How to Read Literature by Terry Eagleton

How to Read Literature by Terry Eagleton

Author:Terry Eagleton
Language: eng
Format: epub, azw3, pdf
ISBN: 978-0-300-19096-0
Publisher: Yale University Press


CHAPTER 4

Interpretation

One of the things we mean by calling a piece of writing ‘literary’ is that it is not tied to a specific context. It is true that all literary works arise from particular conditions. Jane Austen's novels spring from the world of the English landed gentry of the eighteenth and early nineteenth century, while Paradise Lost has as its backdrop the English Civil War and its aftermath. Yet though these works emerge from such contexts, their meaning is not confined to them. Consider the difference between a poem and a manual for assembling a table lamp. The manual makes sense only in a specific, practical situation. Unless we are really starved for inspiration, we do not generally turn to it in order to reflect on the mystery of birth or the frailty of humankind. A poem, by contrast, can still be meaningful outside its original context, and may alter its meaning as it moves from one place or time to another.

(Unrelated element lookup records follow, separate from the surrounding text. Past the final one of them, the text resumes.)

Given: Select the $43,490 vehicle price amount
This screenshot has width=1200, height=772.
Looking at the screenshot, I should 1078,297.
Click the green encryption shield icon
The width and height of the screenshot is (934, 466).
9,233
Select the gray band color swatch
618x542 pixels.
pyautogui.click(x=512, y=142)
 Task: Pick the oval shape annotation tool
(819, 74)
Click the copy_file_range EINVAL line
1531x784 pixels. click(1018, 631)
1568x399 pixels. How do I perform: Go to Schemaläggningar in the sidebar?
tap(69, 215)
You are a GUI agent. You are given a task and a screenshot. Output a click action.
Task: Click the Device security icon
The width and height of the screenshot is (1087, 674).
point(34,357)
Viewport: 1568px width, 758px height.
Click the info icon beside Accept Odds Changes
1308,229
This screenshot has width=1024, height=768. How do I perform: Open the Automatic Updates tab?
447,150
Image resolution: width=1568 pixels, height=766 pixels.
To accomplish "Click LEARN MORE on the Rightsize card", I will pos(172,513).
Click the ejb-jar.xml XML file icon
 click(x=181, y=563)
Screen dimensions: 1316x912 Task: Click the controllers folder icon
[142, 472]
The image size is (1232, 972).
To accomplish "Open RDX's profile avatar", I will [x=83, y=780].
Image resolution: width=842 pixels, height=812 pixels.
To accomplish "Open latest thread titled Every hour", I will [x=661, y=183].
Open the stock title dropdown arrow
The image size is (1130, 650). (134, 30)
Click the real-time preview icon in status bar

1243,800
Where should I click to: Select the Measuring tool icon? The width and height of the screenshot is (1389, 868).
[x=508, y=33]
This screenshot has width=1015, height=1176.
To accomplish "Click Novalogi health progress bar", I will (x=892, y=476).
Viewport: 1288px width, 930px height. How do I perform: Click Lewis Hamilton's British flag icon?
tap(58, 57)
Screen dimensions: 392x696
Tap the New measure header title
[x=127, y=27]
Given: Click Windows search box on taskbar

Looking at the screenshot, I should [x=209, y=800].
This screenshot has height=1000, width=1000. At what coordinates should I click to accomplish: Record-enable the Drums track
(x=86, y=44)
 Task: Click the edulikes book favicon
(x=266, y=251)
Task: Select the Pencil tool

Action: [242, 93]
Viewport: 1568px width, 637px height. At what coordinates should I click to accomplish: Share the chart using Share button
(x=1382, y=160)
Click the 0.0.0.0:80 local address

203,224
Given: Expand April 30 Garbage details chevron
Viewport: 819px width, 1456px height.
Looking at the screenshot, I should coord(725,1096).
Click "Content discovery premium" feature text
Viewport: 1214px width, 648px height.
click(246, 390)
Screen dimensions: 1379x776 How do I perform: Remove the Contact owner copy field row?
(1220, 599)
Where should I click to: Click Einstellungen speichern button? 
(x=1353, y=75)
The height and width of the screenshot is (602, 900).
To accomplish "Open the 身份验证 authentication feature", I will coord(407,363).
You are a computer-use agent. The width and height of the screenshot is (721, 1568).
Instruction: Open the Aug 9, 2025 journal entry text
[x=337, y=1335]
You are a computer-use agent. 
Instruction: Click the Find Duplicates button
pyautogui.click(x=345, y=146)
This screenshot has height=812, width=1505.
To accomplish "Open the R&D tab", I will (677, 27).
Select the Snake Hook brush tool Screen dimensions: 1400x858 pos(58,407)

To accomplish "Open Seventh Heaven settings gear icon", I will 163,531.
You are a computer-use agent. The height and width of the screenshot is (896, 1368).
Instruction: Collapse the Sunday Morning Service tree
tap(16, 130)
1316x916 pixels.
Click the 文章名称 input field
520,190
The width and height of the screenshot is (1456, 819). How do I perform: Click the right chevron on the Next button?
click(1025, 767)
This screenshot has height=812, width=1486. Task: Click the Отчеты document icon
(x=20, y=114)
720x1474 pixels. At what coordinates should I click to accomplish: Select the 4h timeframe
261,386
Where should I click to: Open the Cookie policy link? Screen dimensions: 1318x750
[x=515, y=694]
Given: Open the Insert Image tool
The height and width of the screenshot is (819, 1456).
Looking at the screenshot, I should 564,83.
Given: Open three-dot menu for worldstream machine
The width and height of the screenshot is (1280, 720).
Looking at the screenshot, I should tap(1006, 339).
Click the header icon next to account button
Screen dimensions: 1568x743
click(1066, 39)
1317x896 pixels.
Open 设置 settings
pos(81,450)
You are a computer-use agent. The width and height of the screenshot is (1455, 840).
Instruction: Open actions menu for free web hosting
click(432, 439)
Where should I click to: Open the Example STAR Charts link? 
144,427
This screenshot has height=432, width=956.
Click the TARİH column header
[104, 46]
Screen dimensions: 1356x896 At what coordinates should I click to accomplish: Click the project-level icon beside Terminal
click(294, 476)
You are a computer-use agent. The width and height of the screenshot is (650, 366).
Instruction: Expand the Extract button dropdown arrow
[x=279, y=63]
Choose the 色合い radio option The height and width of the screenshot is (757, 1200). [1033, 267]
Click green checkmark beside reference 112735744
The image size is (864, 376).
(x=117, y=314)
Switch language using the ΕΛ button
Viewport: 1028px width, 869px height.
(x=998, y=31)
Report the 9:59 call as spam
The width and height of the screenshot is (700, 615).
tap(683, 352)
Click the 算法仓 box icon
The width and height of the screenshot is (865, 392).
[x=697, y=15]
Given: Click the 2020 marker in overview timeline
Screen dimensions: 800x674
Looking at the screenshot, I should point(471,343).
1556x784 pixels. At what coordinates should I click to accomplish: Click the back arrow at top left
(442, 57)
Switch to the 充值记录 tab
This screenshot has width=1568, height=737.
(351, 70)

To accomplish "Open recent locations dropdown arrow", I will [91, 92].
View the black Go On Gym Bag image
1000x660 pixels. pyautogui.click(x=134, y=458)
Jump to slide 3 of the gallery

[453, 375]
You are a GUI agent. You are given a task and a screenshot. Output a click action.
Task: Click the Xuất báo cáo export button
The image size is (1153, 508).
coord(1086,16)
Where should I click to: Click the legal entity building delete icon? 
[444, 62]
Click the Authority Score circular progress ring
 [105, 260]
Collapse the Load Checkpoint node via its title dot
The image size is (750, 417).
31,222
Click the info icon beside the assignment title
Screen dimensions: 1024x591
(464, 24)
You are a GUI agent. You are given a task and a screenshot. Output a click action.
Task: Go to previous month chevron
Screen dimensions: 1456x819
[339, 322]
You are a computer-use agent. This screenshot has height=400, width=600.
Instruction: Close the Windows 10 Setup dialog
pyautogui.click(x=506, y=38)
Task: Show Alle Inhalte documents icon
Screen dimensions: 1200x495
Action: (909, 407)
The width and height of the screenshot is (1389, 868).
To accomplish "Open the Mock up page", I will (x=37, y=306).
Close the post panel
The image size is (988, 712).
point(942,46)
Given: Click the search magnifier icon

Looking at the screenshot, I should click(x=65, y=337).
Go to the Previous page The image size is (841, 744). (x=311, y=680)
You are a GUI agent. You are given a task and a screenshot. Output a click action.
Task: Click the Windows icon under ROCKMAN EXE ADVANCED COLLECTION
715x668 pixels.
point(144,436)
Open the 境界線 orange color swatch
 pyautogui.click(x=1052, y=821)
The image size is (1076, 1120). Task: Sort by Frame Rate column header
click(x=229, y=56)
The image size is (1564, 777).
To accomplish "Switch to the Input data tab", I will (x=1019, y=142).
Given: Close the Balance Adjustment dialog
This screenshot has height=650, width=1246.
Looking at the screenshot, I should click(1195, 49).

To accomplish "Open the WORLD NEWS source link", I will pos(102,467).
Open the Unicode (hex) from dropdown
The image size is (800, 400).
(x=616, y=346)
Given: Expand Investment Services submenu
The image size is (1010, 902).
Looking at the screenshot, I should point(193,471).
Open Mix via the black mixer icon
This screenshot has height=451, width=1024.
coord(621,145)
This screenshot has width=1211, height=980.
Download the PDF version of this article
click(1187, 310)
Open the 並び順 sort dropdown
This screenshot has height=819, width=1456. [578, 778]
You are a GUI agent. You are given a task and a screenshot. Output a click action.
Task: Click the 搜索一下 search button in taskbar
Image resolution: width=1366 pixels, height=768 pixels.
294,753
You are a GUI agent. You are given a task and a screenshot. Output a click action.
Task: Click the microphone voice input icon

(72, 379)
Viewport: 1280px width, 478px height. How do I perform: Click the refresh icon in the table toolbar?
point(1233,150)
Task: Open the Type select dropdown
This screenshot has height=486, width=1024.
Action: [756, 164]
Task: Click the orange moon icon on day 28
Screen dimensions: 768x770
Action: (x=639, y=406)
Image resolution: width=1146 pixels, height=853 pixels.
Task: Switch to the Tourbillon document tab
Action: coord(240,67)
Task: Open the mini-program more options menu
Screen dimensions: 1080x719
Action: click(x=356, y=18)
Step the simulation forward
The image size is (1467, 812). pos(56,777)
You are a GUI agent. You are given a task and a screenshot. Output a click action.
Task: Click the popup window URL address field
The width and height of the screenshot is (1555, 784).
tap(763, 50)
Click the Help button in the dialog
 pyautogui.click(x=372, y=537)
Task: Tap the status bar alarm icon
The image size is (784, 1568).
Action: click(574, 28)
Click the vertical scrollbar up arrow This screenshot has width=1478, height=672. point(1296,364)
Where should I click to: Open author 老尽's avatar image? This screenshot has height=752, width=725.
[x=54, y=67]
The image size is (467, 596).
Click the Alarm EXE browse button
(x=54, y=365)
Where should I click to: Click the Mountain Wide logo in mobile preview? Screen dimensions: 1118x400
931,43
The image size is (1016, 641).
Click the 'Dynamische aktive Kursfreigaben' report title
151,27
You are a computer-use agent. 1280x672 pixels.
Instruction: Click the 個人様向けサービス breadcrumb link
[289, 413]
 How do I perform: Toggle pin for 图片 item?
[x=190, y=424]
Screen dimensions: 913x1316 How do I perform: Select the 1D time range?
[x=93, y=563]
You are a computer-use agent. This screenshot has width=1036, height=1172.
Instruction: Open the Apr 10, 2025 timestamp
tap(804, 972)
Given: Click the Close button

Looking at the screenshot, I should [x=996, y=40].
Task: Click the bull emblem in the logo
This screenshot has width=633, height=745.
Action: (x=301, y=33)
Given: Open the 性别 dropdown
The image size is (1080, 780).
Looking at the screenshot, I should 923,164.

Like a baby, it is detached from its author as soon as it enters the world. All literary works are orphaned at birth. Rather as our parents do not continue to govern our lives as we grow up, so the poet cannot determine the situations in which his or her work will be read, or what sense we are likely to make of it.

What we call works of literature differ in this way from roadsigns and bus tickets. They are peculiarly ‘portable’, able to be carried from one location to another, which is true of bus tickets only for those intent on defrauding the bus company. They are less dependent for their meaning on the circumstances from which they arose. Rather, they are inherently open ended, which is one reason why they can be subject to a whole range of interpretations. It is also one reason why we tend to pay closer attention to their language than we do with bus tickets. We do not take their language primarily as practical. Instead, we assume that it is intended to have some value in itself.

This is not so true of everyday language. A panic-stricken shout of ‘Man overboard!’ is rarely ambiguous. We do not normally treat it as a delectable piece of wordplay. If we hear this cry while on board ship, we are unlikely to linger over the way the vowel-sound of ‘board’ rings a subtle change on the vowel-sound of ‘Over’, or note the fact that the stresses of the shout fall on the first and last syllables. Nor would we pause to read some symbolic meaning into it. We do not take the word ‘Man’ to signify humanity as such, or the whole phrase as suggestive of our calamitous fall from grace. We might well do all this if the man overboard in question is our mortal enemy, aware that by the time we were through with our analysis he would be food for the fishes. Otherwise, however, we are unlikely to scratch our heads over what on earth these words could mean.